**Exercise data**:
^^^^^^^^

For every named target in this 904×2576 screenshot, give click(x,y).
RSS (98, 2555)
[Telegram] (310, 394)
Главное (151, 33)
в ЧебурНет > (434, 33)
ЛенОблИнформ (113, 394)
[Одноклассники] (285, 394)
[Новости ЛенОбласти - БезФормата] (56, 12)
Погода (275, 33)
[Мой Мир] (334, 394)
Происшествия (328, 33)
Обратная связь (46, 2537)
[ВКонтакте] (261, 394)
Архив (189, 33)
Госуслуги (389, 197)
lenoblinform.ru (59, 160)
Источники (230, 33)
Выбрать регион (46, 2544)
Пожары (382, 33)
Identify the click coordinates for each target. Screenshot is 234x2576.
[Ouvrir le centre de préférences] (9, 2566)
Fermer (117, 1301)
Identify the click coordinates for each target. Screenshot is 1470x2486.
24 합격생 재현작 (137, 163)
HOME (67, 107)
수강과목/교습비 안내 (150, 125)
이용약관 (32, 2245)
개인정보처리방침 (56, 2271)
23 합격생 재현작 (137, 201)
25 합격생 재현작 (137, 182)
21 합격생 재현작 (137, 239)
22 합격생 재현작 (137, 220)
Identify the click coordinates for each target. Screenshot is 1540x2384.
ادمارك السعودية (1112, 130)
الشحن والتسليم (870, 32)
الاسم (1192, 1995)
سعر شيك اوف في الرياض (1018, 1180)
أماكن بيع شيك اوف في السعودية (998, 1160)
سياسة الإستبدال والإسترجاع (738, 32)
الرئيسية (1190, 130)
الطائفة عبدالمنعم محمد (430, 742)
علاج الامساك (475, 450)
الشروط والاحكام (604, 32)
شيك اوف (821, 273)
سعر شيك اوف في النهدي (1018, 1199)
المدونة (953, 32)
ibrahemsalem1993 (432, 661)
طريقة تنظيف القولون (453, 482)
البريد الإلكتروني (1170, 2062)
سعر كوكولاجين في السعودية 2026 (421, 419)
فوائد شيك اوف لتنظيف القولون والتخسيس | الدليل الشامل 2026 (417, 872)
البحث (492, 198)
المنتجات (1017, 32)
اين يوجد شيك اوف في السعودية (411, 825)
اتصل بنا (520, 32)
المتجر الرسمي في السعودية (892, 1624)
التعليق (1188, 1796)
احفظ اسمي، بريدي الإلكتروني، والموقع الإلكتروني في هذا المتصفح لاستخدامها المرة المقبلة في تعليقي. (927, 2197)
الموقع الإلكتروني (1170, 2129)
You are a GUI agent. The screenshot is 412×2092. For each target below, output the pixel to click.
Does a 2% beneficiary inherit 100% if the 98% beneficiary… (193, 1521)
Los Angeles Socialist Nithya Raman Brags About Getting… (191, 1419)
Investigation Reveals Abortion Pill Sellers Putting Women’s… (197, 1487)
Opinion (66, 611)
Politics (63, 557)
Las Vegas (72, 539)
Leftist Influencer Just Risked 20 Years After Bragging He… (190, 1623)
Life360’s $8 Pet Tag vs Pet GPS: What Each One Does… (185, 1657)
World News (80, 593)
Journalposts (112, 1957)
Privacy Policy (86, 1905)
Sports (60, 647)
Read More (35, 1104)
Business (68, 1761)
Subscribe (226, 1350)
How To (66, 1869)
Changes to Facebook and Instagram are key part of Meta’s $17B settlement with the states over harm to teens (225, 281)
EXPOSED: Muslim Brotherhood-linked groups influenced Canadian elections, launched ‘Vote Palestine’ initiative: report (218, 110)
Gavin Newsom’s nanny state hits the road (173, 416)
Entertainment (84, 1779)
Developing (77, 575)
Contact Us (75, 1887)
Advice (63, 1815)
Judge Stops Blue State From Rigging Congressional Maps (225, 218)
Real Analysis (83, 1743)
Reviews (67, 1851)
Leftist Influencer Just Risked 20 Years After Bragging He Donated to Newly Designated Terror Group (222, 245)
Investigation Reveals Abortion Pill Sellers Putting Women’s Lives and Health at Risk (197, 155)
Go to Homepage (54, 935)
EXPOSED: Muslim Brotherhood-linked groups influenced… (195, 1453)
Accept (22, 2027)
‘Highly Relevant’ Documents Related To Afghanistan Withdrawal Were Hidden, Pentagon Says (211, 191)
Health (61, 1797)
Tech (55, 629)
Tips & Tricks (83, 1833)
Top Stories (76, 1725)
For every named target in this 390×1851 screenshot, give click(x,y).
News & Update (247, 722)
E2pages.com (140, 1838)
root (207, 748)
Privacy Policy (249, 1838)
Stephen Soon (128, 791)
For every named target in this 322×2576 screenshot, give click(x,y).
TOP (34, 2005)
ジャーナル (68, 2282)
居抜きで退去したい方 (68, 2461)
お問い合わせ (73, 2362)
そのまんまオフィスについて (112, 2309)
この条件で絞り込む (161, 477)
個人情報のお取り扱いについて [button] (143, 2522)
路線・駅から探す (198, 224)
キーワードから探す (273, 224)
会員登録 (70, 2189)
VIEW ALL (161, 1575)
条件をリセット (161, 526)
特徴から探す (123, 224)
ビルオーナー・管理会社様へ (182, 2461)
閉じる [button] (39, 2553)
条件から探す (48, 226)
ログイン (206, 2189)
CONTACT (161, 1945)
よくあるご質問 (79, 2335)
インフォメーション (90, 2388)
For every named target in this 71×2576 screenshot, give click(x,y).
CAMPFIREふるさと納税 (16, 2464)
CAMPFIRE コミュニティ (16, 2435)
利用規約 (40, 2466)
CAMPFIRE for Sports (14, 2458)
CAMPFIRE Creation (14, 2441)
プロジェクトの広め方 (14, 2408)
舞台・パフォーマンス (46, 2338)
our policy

^^^^^^^^

**Work instruction**: Taking the entries above, print exactly the lines starting at the line with "이용약관 (32, 2245)" and ending at the line with "سعر شيك اوف في الرياض (1018, 1180)", both included.

**Output below**:
이용약관 (32, 2245)
개인정보처리방침 (56, 2271)
23 합격생 재현작 (137, 201)
25 합격생 재현작 (137, 182)
21 합격생 재현작 (137, 239)
22 합격생 재현작 (137, 220)
Identify the click coordinates for each target. Screenshot is 1540x2384.
ادمارك السعودية (1112, 130)
الشحن والتسليم (870, 32)
الاسم (1192, 1995)
سعر شيك اوف في الرياض (1018, 1180)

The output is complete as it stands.